Your issue is that you're using the default (old) binding to GDAL, based on Fion...

culebron21 · on March 27, 2024

CSV is still faster than geo-formats with pyogrio. From what I saw, it writes most of the file quickly, then spends a lot of time, I think, building the index.

        > %%timeit -n 1
        > d.to_csv('/tmp/test.csv')
        10.8 s ± 1.05 s per loop (mean ± std. dev. of 7 runs, 1 loop each)

        > %%timeit -n 1
        > d2.to_file('/tmp/test.gpkg', engine='pyogrio')
        1min 15s ± 5.96 s per loop (mean ± std. dev. of 7 runs, 1 loop each)

        > %%timeit -n 1
        > d.to_csv('/tmp/test.csv.gz')
        35.3 s ± 1.37 s per loop (mean ± std. dev. of 7 runs, 1 loop each)

        > %%timeit -n 1
        > d2.to_file('/tmp/test.fgb', driver='FlatGeobuf', engine='pyogrio')
        19.9 s ± 512 ms per loop (mean ± std. dev. of 7 runs, 1 loop each)

        > ls -lah /tmp/test*
        -rw-rw-r-- 1 culebron culebron 228M мар 27 11:02 /tmp/test.csv
        -rw-rw-r-- 1 culebron culebron  63M мар 27 11:27 /tmp/test.csv.gz
        -rw-rw-r-- 1 culebron culebron 545M мар 27 11:52 /tmp/test.fgb
        -rw-r--r-- 1 culebron culebron 423M мар 27 11:14 /tmp/test.gpkg

culebron21 · on March 27, 2024

Still CSV is 2x smaller than GPKG with this kind of data. And CSV.gz is 7x smaller.
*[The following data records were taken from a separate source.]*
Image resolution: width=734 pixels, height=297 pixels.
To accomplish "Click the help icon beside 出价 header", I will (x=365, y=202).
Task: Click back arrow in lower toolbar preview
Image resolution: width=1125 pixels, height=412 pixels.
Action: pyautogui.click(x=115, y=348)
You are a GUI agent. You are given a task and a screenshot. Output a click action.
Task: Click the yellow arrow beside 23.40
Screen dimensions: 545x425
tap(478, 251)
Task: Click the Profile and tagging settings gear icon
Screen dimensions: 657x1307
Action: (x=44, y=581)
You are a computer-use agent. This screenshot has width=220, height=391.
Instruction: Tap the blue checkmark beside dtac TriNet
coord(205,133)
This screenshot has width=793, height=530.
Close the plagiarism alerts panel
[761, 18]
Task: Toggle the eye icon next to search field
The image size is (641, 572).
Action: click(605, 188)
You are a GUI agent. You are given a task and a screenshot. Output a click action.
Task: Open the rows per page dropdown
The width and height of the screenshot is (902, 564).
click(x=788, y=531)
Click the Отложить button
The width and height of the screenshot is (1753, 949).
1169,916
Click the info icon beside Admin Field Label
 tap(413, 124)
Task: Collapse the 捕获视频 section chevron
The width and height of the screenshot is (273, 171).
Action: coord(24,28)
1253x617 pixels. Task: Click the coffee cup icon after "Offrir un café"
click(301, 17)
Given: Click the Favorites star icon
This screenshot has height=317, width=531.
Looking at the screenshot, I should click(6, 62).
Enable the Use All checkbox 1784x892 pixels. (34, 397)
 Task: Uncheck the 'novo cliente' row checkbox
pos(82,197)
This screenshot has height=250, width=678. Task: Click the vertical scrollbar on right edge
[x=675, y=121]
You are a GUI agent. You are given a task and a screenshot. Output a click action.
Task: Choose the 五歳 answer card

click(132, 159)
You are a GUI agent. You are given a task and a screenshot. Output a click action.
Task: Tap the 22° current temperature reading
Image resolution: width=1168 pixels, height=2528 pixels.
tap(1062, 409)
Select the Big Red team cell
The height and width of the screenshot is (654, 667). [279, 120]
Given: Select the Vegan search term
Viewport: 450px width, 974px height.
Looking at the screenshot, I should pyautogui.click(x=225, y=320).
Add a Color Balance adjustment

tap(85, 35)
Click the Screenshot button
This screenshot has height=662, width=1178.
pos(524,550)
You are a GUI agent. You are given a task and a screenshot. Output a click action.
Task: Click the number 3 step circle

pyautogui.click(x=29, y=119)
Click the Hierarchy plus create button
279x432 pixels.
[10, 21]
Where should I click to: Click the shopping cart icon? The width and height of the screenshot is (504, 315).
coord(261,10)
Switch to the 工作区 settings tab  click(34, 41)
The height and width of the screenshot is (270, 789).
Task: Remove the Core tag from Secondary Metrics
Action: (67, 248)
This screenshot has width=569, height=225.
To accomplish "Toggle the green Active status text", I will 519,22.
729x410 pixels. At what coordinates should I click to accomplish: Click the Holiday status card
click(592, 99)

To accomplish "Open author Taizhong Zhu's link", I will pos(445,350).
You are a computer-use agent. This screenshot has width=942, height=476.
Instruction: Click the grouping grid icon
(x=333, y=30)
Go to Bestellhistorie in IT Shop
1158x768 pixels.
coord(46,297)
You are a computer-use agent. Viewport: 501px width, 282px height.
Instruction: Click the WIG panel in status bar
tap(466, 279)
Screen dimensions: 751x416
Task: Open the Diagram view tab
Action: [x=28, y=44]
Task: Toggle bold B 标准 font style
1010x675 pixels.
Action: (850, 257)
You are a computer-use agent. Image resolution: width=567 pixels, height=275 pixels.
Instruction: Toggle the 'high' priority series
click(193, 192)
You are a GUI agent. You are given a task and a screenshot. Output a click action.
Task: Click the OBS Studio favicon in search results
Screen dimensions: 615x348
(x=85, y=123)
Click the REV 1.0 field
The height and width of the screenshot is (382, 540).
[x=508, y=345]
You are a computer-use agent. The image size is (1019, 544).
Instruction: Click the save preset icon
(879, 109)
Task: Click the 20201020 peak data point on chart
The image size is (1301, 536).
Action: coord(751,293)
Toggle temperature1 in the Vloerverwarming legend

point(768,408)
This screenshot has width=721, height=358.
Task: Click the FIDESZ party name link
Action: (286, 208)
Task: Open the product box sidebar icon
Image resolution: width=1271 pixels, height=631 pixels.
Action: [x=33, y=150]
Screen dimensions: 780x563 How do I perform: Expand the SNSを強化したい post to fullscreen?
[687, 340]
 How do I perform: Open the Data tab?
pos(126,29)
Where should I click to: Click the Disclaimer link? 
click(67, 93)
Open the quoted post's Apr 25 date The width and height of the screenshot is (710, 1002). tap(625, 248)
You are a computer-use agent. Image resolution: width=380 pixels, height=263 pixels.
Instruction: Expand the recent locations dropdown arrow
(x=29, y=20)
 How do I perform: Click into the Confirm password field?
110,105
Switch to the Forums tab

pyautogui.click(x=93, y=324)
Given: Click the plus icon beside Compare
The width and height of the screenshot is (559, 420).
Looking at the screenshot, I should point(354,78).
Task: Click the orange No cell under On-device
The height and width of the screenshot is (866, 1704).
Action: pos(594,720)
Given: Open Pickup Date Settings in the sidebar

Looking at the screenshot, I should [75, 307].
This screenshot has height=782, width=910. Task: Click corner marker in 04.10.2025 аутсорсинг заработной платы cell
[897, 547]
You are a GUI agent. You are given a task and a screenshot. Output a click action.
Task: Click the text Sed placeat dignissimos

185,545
kylebarron · on March 27, 2024

That's why I'm working on the GeoParquet spec [0]! It gives you both compression-by-default and super fast reads and writes! So it's usually as small as gzipped CSV, if not smaller, while being faster to read and write than GeoPackage.

Try using `GeoDataFrame.to_parquet` and `GeoPandas.read_parquet`

[0]: https://github.com/opengeospatial/geoparquet

culebron21 · on March 27, 2024

...but this has spared me today some irritation at work. Thanks!